Our classes start at 9 and finish at 12.

Derslerimiz 9da başlayıp 12 de biterler.

Yesterday, I left work at 6 o'clock.

Dün, işi 6’da bıraktım.

What time ...... ? ile sorulan sorularda ve bu sorulara verilen kısa yanıtlarda at genellikle kullanılmaz.

what time does the meeting start?

Toplantı kaçta başlıyor?

9 o'clock in the morning.

Sabah saat 9’da

Zamanda bir noktayı belirtirken ‘’at’’ i başlıca bunlarla kullanırız..

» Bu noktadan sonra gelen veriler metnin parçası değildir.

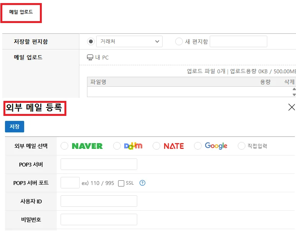Enable the SSL checkbox
The image size is (296, 231).
click(121, 183)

Meal times: Yemek zamanları

at tea time(çay vaktinde), at lunchtime(öğle yemeğinde), at dinner time(akşam yemeğinde)

Festivals: Festivaller

At Christmas(yılbaşında), at Easter (paskalya festivalinde)

Age: Yaş

at the age of 19 (19 yaşında.)

Günün diğer zamanları

at dawn ( şafak vakti) at midday (öğlenleyin) at midnight (geceleyin) at night (gece yarısı) at noon ( öğle zamanı)

at + time: Belirli bir zamanda

at the weekend (haftasonu) at the moment (şu anda) at present(şuanda) at the beginning of the year (yılın başında) at the end of the month ( ayın başında) at that time (o zaman) at the same time (aynı zamanda) at this time (şu anda)

  • Amerikan ingilizcesi’nde Christmas için genellikle "at Christmastime", Easter için ise, "on Easter' kullanılır.) Weekend ile ingiliz ingilizcesi at, amerikan ingilizcesi on kullanır.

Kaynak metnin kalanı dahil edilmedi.